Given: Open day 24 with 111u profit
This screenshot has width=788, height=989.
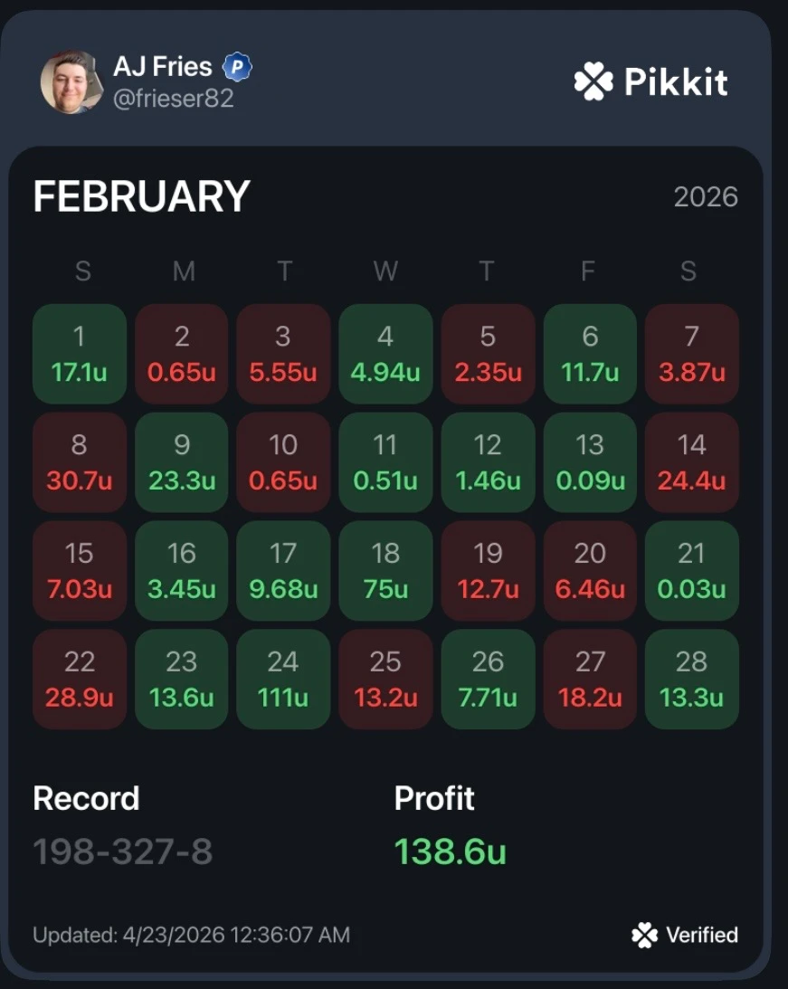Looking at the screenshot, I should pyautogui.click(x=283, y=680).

--

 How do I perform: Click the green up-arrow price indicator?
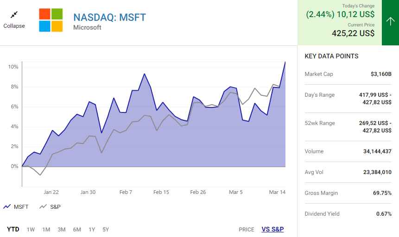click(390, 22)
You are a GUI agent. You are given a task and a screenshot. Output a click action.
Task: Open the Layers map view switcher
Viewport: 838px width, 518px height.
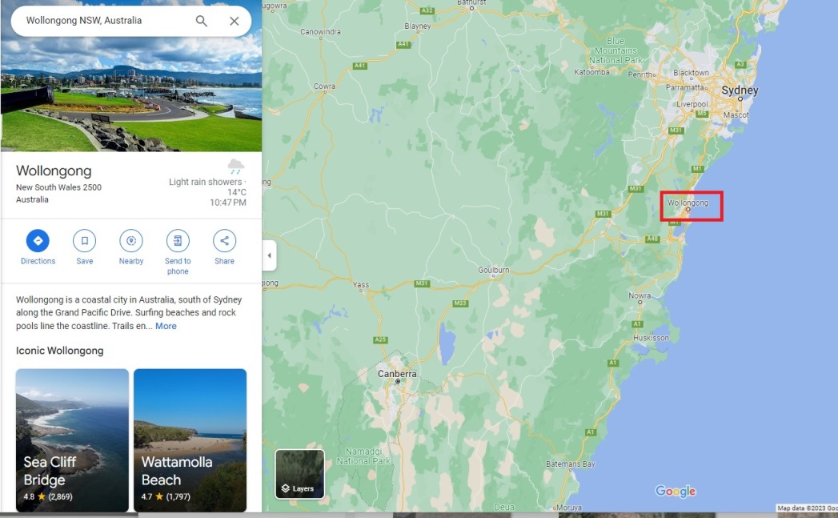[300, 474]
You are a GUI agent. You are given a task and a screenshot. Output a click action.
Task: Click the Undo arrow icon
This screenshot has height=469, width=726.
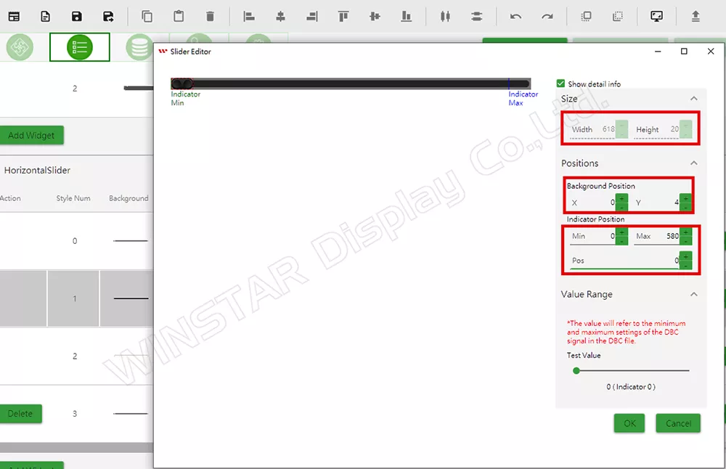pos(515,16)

* **WHAT THIS TASK INVOLVES**:
Wherever a line in the data above holds the word "Open", copy that line.

* **RESPONSE FOR THIS EXERCISE**:
Given: Open day 24 with 111u profit
Task: Open the Layers map view switcher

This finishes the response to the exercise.